Series Solutions of ODE's

• Angry Citizen
In summary, the expert says that in order to become good at solving problems, you need to practice and fail. He provides an example of how to do this and then goes on to provide a more complex problem.

Angry Citizen

So.. I need.. 'help'. Meh. It seems I just don't understand what's going on with series solutions. I thought I did, but I just don't. It seems to be a fundamental misunderstanding of what the book and professor are trying to convey. Could someone please give me a rundown on what's going on and how to do them, both around ordinary points and singular points? I wish I could be more specific as far as questions, but I just don't know why I can't do them.

Thanks.

Angry Citizen said:
but I just don't know why I can't do them.

Thanks.

Know what, I use to play tennis. But my back-hand use to suck. So for a while I just hit it solely back-hand. Yeah, it went all over the place . . . for a little while. But then something happened. I started getting good at it and before long it didn't suck no more. Good cooks try again when they mess up a recipie and pretty soon they cookin' up something good. How they get so good? They're willing to try and fail and then try some more. So get out there, knock that ball all over the place and pretty soon you'll be cookin' up something nice too.

What a statement.

Problem is, I ran out of problems to practice with in my book - and I succeeded in solving precisely zero. I know practice makes perfect, but when you're failing miserably at every single one, you realize that no amount of problems are going to make any sense out of the material.

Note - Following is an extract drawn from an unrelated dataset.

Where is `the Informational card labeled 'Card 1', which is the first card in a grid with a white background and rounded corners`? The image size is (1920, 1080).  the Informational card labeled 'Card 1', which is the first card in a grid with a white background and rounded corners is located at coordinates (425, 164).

In a sense, it's like if you were trying to practice backhanding tennis balls ... if they were thrown from two states away.

A valuable lesson in the art of problem solving is when you run into problems with a problem, put it on the back-burner and work on something simpler and then start building back up to the original problem. So surely your book has some worked examples. Go over those and then change one only slightly. Say one in the book is:

$$y''+(2x+3)y'+4y=0$$

Ok, get that one straight then change it slightly like:

$$y''+(4x+3)y'+4y=0$$

Now do that on on your own. Bet you could if you got the first one straight.

Now, little more complex:

$$y''+(4x^2+3)y'+4y=0$$

Do that one. Same dif with the singular ones like:

$$(x^2+4x+2)y''-(2x+4)y'+3x^2y=0$$

First drop everything but just one x:

$$xy''+y'+y=0$$

Or if that one is too hard, move it over:

$$y''+y'+xy=0$$

Too hard?

$$y''+xy=0$$

Keep dropping it down until you get it, then start building it back up.